GEO (Generative Engine Optimization) is a specialized process of optimizing content and site structure within the Google Ecosystem, aimed at increasing brand visibility in results generated by artificial intelligence, such as AIO (AI Overviews) and SGE (Search Generative Experience).
In the hierarchy of modern Search marketing, GEO is a component of the broader AISO (AI Search Optimization) strategy. While AISO covers the brand’s entire presence in AI (including chatbots like ChatGPT or Claude), GEO focuses precisely on ensuring your content is “understood” and cited by the generative algorithms embedded specifically within the Google search engine.
The Place of GEO in the Search Ecosystem (GEO vs.
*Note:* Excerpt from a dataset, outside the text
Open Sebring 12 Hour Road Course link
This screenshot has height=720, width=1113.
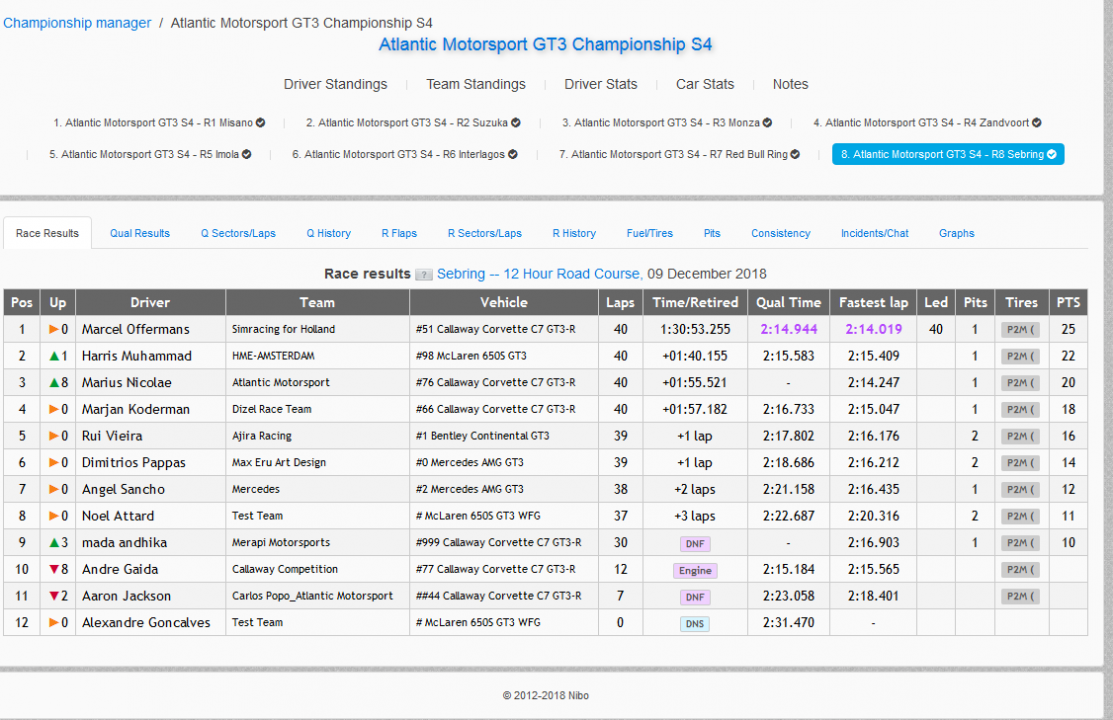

AISO)
According to the market evolution from SEO to AISO, the relationship between these concepts is as follows:
- AISO (AI Search Optimization): The overarching strategic category. A holistic approach ensuring the brand is recommended across all AI-based platforms—both in search engines and private Large Language Models (LLMs).
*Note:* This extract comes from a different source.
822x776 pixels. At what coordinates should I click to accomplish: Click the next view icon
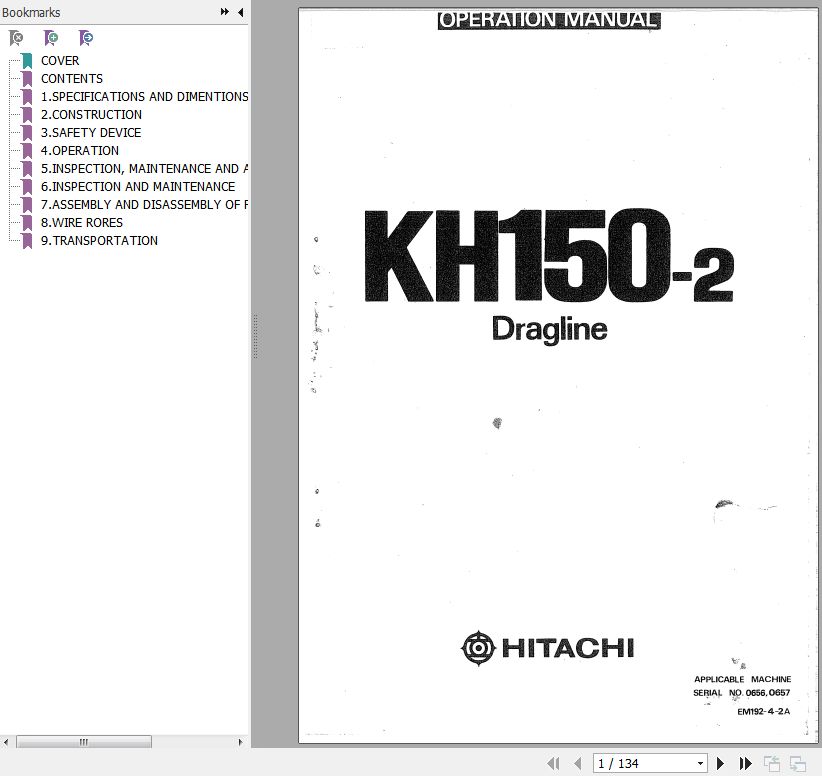tap(798, 763)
- GEO (Generative Engine Optimization): The implementation tactic within Google. It is responsible for converting traditional SEO rankings into Direct Answers and citations in the AI modules at the top of search results.
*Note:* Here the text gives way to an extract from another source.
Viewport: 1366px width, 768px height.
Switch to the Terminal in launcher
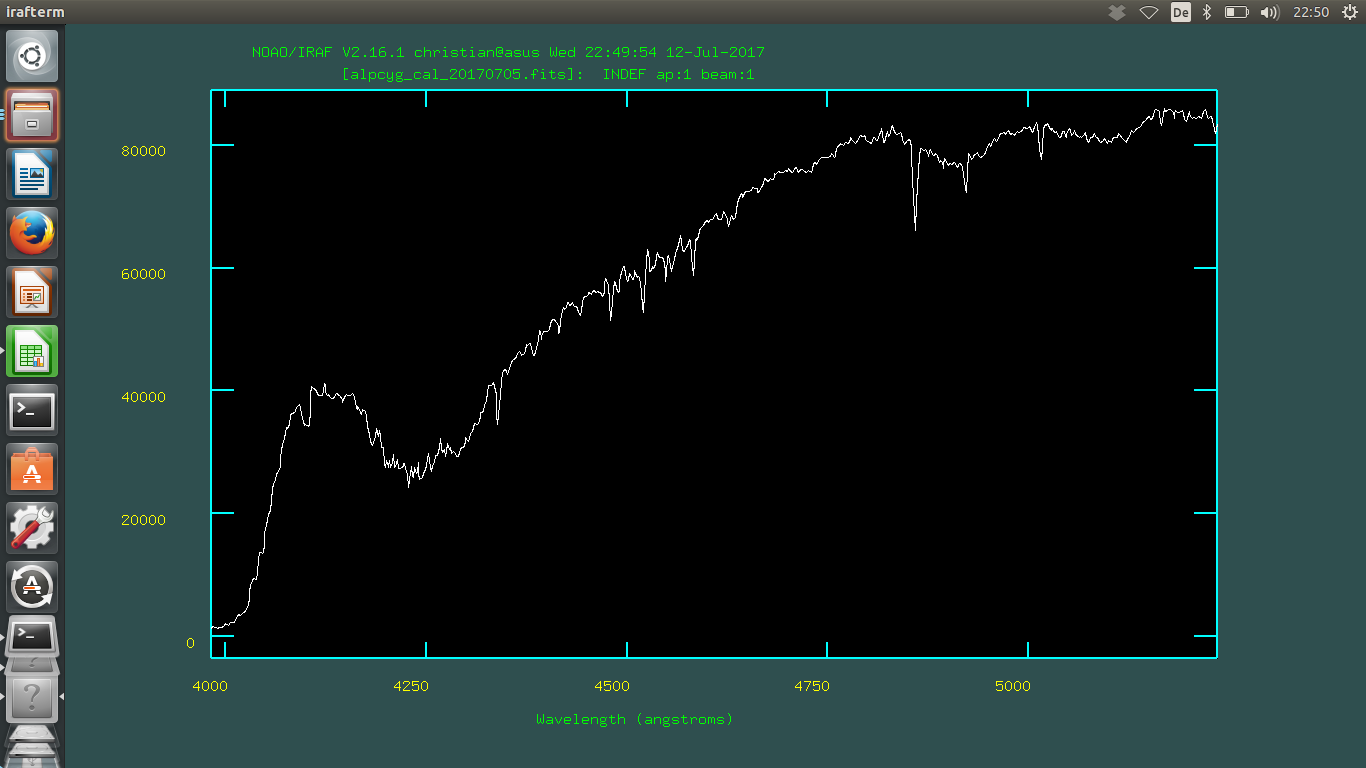(x=33, y=410)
Managerial Summary: AISO is the goal (to be recommended by AI). GEO is the tool used to achieve this specifically within Google.
What does GEO drive? (Key Components)
GEO techniques are applied to win visibility in three key areas of Google:
- AIO (AI Overviews): Real-time summaries generated at the top of search results. GEO ensures your site becomes a “citation source” within this answer.
- Direct Answers / AI Mode: Direct responses to user queries that do not require visiting a website but build expert brand awareness (Zero-Click Influence).
- Supporting Traditional SEO: GEO actions (e.g., data structuring, quotability) reinforce classic rankings because Google increasingly prioritizes content that is comprehensible to its AI models.
How does the GEO technique work in Google?
For the Google algorithm (based on the Gemini model) to select your content for answer generation, the page must meet criteria different from old-school SEO:
- Syntheticity: Content must be easy for AI to process and summarize (clear definitions, bullet points).
- Data Authority: AI seeks facts, figures, and unique insights (Information Gain), rather than “keyword stuffing” or fluff.
- RAG Structure: Formatting content in a way that facilitates Retrieval-Augmented Generation algorithms in “extracting” a specific fragment for the answer.